ただし布団におしっこをする癖がついてしまっている子はこの方法でもおしっこをしてしまうことはあるでしょう。毎日。布団におしっこをされるのでは飼い主さんも大変なので、その際には寝室に入れないようにした方が良いでしょう。

猫と寝る楽しみが減るかもしれませんが、毎日、猫に布団におしっこされるというストレスがあると猫を可愛がることができなくなってしまうこともあります。それよりもお互いに快適に暮らせる方法を選んだほうがいいですね。

ペットシートのトイレを用意

布におしっこをするのが好きな猫は珍しくありません。布団でおしっこをする子は猫砂での排泄が好きではなく、布派であることが多いです。そういう子の場合はペットシートを敷いたトイレを用意してあげましょう。シートの方が吸水性がいいので布団への粗相を軽減できます。

筆者の愛猫の中にも時々、布団に粗相をしてしまう子がいるのですが、寝室にトイレシートを入れたトイレを用意してあげています。そうするとそこでおしっこをするようになり、布団への粗相はずいぶん減りました。お布団におしっこをする子はフワフワで吸収性が良い場所でおしっこをすることが好きなので、使用するシートもフワフワで厚手の吸水性が良いものを選ぶようにすると、そこでおしっこをしてくれるようになります。

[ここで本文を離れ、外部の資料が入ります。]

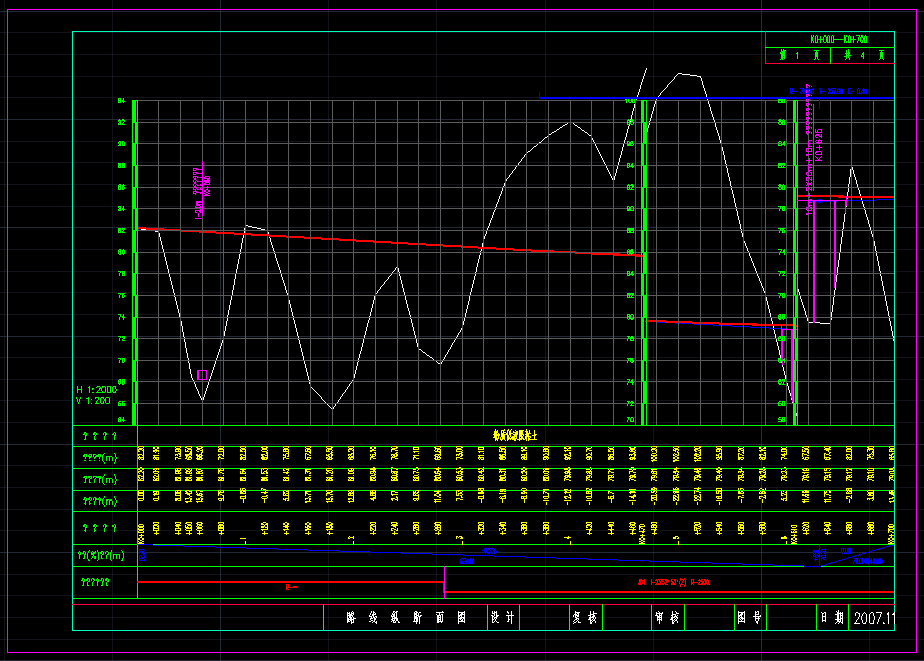
Task: Click the 设计 cell in title block
Action: (x=502, y=618)
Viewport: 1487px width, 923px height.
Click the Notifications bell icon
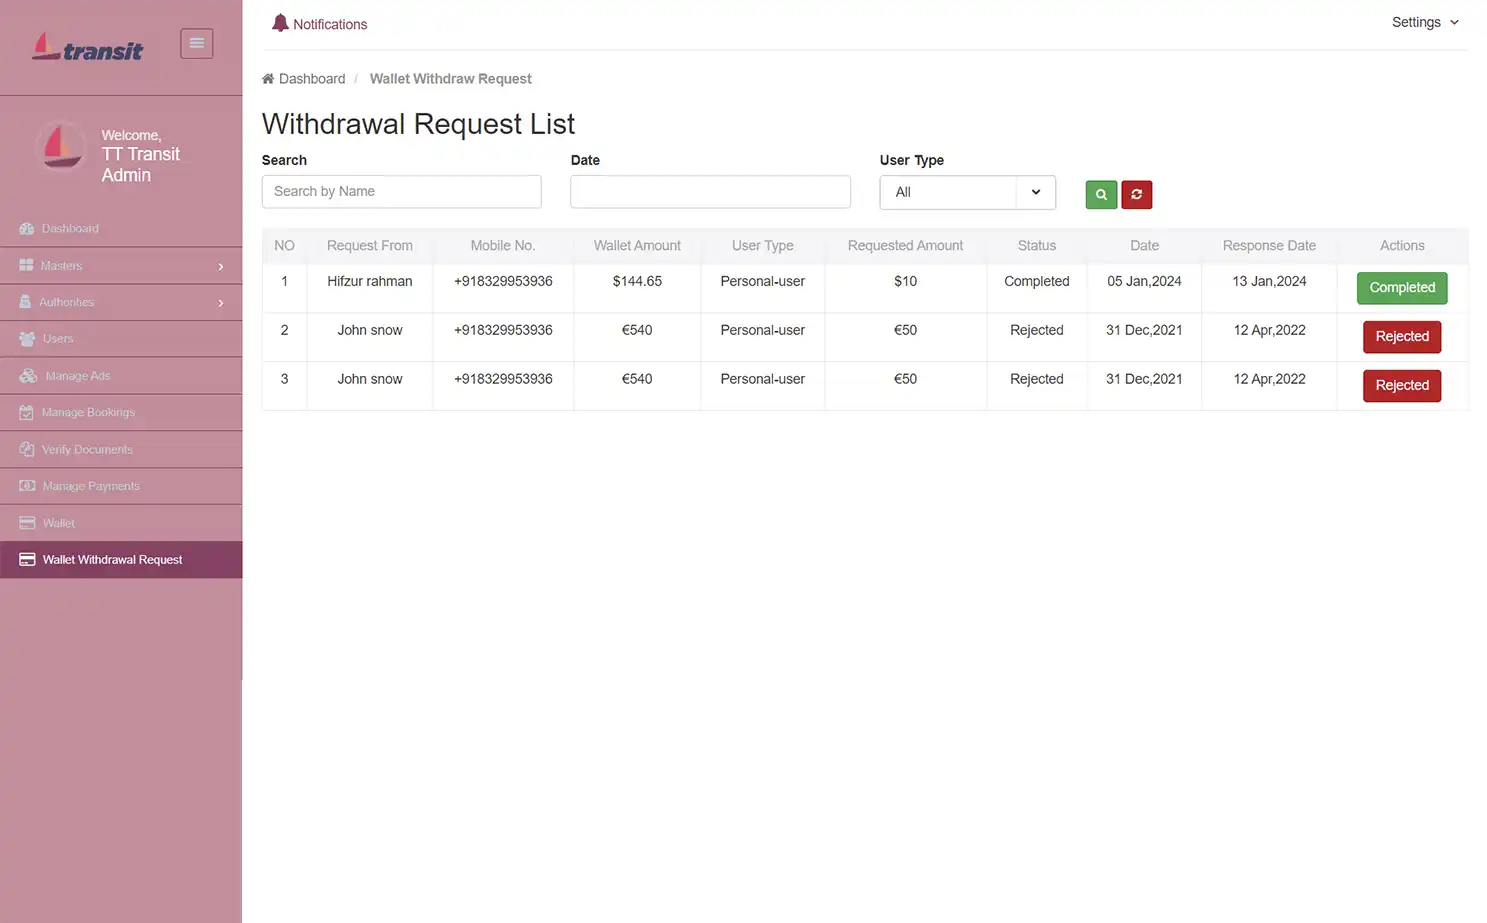pyautogui.click(x=281, y=22)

また、掛け布団を使用していると洗濯が大変です、マイクロファイバーの毛布にすると洗濯も乾燥も楽にできます。数枚重ねて使用すれば、寒い冬でも掛け布団なしでも暖かく過ごすことができますよ。

一緒に寝るためには猫の健康も大切

布団の上にいる猫

寒い季節になると愛猫と一緒にお布団で寝るのは至福の時間ですね。一緒に寝るということは猫との密着度もかなり高くなります。そのため猫の健康に気をつかってあげることが、飼い主さんの健康を守ることにもつながります。

ワクチン接種やブラッシング、駆虫などの基本的なお世話をきちんとしてあげましょう。そして猫を完全室内飼育にすれば、放し飼いにするよりも猫の健康や安全を守ってあげられる率はかなり高くなりますので、安心して一緒に寝られますよ。